Erhalte mein Herz bei dem einen, dass ich deinen Namen fürchte. Psalm 86,11

Kaum eine, kaum einer setzt sich wohl Einfalt zum Ziel. Im Lied vom aufgegangenen Mond mögen wir zwar darum bitten: «Lass mich einfältig werden.» Aber das tun wir bloss, weil der Text so alt ist und die Melodie so vertraut. Wer will schon einfältig werden? Wenn, dann schon eher englisch: «Simplify your life!» Viele finden ihr Leben mit gutem Grund zu kompliziert.
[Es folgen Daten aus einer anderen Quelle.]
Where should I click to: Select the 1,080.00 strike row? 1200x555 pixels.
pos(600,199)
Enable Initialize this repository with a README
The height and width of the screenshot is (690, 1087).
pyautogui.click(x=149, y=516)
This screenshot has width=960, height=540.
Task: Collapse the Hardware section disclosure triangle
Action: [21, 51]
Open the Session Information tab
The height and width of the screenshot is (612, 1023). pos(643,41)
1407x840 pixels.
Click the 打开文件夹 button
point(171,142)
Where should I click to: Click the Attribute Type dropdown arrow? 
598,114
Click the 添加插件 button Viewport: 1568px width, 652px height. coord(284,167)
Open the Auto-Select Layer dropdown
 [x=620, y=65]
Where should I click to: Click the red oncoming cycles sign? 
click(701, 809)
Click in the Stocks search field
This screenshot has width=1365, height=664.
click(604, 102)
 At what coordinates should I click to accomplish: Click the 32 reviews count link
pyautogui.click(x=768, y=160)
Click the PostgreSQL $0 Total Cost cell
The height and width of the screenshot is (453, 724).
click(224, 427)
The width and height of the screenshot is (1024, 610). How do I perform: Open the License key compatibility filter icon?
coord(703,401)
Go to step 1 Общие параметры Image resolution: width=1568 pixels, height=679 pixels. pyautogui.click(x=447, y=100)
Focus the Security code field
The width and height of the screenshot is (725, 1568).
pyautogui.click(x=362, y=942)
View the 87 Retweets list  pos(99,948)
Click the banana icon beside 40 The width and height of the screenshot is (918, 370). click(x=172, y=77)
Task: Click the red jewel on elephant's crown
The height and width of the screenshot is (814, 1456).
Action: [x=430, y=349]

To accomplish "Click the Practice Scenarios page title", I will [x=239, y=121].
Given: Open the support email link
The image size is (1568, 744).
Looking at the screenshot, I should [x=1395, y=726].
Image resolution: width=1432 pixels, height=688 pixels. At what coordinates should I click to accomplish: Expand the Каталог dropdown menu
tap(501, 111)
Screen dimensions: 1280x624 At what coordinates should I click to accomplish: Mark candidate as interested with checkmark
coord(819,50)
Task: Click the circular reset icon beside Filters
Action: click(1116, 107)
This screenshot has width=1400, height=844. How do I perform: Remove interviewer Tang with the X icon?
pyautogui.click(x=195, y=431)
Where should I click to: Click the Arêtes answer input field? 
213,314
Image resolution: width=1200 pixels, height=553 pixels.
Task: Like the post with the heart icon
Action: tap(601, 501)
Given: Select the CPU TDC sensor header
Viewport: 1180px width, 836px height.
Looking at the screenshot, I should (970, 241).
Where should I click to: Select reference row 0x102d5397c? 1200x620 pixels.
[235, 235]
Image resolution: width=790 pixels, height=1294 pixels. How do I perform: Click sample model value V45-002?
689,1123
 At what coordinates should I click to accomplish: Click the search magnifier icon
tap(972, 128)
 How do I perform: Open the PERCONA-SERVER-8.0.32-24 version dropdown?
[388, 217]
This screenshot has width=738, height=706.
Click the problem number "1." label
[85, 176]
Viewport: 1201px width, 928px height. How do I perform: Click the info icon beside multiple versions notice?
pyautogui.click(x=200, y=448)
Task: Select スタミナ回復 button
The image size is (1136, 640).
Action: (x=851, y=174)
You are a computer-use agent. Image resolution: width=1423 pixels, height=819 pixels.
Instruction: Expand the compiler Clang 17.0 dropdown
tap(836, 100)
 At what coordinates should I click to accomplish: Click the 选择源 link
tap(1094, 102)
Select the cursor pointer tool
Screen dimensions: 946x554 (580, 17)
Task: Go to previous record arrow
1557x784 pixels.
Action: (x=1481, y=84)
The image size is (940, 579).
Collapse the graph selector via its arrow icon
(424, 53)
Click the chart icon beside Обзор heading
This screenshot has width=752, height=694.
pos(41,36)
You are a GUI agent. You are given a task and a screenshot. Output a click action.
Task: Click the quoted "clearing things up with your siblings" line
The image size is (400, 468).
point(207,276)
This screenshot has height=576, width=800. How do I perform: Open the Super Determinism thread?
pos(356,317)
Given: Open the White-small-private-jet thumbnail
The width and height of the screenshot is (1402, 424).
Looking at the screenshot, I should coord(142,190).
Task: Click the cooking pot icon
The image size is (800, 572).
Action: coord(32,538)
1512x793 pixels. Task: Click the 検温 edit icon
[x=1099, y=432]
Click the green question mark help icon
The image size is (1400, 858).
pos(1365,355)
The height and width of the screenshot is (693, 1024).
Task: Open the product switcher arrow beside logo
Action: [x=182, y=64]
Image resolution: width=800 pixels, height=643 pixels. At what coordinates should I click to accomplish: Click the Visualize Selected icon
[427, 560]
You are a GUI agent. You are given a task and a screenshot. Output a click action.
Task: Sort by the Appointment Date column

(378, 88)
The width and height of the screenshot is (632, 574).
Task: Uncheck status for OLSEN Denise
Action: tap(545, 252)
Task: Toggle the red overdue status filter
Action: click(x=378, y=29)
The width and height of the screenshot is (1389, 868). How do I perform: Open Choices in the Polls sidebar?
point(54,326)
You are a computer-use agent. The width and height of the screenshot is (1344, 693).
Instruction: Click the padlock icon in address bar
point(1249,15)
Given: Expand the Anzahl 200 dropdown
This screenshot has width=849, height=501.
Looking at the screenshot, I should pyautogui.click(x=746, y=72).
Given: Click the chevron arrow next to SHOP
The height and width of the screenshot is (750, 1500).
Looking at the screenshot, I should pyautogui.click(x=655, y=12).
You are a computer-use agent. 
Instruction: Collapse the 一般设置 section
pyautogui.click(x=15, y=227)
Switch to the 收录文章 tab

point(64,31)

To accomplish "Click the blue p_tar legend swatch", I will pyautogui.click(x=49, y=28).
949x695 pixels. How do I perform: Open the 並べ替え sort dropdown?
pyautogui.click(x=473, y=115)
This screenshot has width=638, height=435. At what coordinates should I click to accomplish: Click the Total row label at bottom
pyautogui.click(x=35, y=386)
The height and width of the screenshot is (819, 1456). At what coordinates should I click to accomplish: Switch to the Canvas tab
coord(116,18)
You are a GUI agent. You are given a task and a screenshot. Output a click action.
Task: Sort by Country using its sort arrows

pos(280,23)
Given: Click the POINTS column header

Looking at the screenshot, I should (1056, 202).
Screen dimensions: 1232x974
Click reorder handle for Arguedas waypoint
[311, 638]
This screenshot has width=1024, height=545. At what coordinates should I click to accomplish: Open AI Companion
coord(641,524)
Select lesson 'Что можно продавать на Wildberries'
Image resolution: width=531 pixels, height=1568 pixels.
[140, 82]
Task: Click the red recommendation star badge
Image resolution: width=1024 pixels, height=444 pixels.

Ich habe es gerne anschaulich: Wenn du ein Blatt einmal faltest, bleibt die Oberfläche glatt. Du kannst darauf schreiben oder zeichnen. Staub und Schmutz lassen sich leicht abwischen. Wenn du ein Blatt vielfach faltest oder gar aus Zeitgründen zerknüllst, bekommst du es nicht mehr flach. Was geschrieben ist, wird verzerrt, und immer bleiben Sandkörner in den Knitterfalten hängen. Im Psalm 86 meldet sich eine Stimme aus einem komplizierten Leben, mit einer zerknitterten und vielfach gefalteten Seele. Sie möchte einfältig werden und vor dem Ewigen auf Erden wieder – wie ein Kind – fromm und fröhlich sein. Vom Psalm über Matthias Claudius bis zu unserer Zeit überbordender Möglichkeiten und Ansprüche wird die Bitte weiter überliefert, weiter gebetet, weiter geseufzt: Lass mich zur Konzentration finden, zur Ausrichtung und Entlastung auf die Mitte hin, bei dir, Gott, der du meines Lebens Mitte bist.

Die Sonntagsruhe ist übrigens ein schöner Ausdruck dieser Sehnsucht.